Microwave filter having means for capacitive interstage coupling between transmission lines

Abstract

 A microwave filter comprising within a conductive casing, a plurality of resonant transmission lines (10-12) arranged parallel between opposed end walls (23, 24) of the casing, a plurality of shielding members (16,17) each located between adjacent transmission lines, and a capacitive interstage coupling member disposed transverse to the transmission line. The interstage coupling member comprises a dielectric member (30) and a plurality of conductive regions (31-33) arranged successively thereon so as to establish capacitive coupling between adjacent conductive regions. Each transmission line is connected at one end to a side wall (21) of the casing and supported at the other end by the dielectric member (30) in electrical contact with a respective one of the conductive regions (31-33), whereby the interstage coupling between the transmission lines is provided by the capacitively coupled conductive regions.

Description

[0001] The present invention relates to a microwave filter which is particularly suitable for automotive radio communications.

[0002] Conventional microwave filter comprises a conductive casing and a plurality of parallel transmission lines each acting as a resonator tuned to a specific frequency in the microwave region. The bandwidth of the filter is determined by the amount of interstage coupling between adjacent transmission lines. For microwave filters in which microwave energy distributed along one transmission line is directly coupled to another through the space between them, the bandwidth is inversely proportional to the spacing between transmission lines. This results in microwave filters having different overall dimensions depending on the different bandwidth requirements and is thus disadvantageous for mass production.

◆ List of tasks:
[A] In the microwave filter text, what determines the filter's bandwidth?
[B] Please repeat the part of the microwave filter text starting at "[0002] Conventional microwave filter" and ending at "for mass production.".
[C] Write the next part of the microwave filter text, picking up after its final sentence.

◆ Data section:
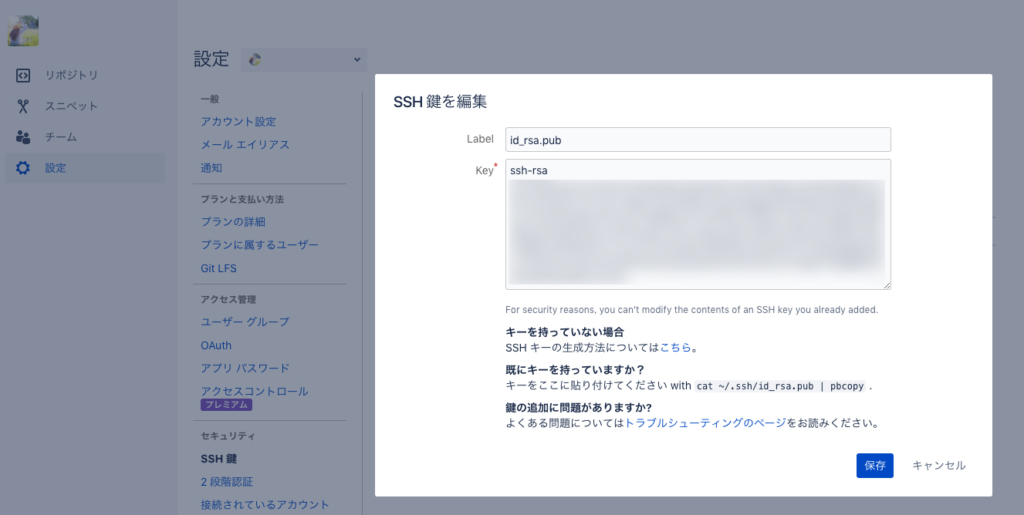Open アカウント設定 in settings menu
This screenshot has height=515, width=1024.
coord(238,121)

◆ Responses in order:
[A] The amount of interstage coupling between adjacent transmission lines.

[B]
[0002] Conventional microwave filter comprises a conductive casing and a plurality of parallel transmission lines each acting as a resonator tuned to a specific frequency in the microwave region. The bandwidth of the filter is determined by the amount of interstage coupling between adjacent transmission lines. For microwave filters in which microwave energy distributed along one transmission line is directly coupled to another through the space between them, the bandwidth is inversely proportional to the spacing between transmission lines. This results in microwave filters having different overall dimensions depending on the different bandwidth requirements and is thus disadvantageous for mass production.

[C]
[0003] Another microwave filter design involves the use of a plurality of shielding members each located between adjacent transmission lines and provided with an opening through which the microwave energy of one transmission line is coupled to another. Although the latter results in microwave filters having a uniform overall size, this involves complicated design procedures.

[0004] Accordingly, an object of the present invention is to provide microwave filters of different bandwidths in a uniform filter casing without entailing a complicated design procedure.

[0005] This object is achieved by the provision of a capacitive interstage coupling member which comprises a dielectric member extending transverse to the transmission lines and a plurality of conductive plates mounted thereon. Each transmission line_has its one end connected to a side wall of the casing and has its other end supported by the dielectric member in electrical contact with respective conductive plates. The conductive plates are so arranged on the dielectric member as to form a capacitive coupling between adjacent plates. Between adjacent transmission lines is located a shielding member for purposes of preventing the direct coupling of microwave energy from one transmission line to another so that the capacitive coupling member serves as a sole interstage coupling path between adjacent transmission lines. The amount of interstage coupling can thus be easily determined by simply dimensioning the conductive plates to meet the specific bandwidth requirements of a particular filter. Since the transmission lines are supported at opposite ends thereof, the microwave filter of the invention is immene to mechanical impact which is particularly important to automotive applications. Because of the planar structure of the conductive plates and the dielectric member, the capacitive interstage coupling member can be formed as a one-piece construction which is suitable for mass production, so that a desired bandwidth is realized by a mere selection of a desired interstage coupling member and mounting it in a casing of a size which is equal for all microwave filters.

[0006] The capacitive interstage coupling member also serves as a means for injecting input microwave energy into the filter casing by coupling an input terminal to one end thereof and as a means for extracting output microwave energy by coupling the opposite end thereof to an output terminal. This also simplifies the filter design and manufacture.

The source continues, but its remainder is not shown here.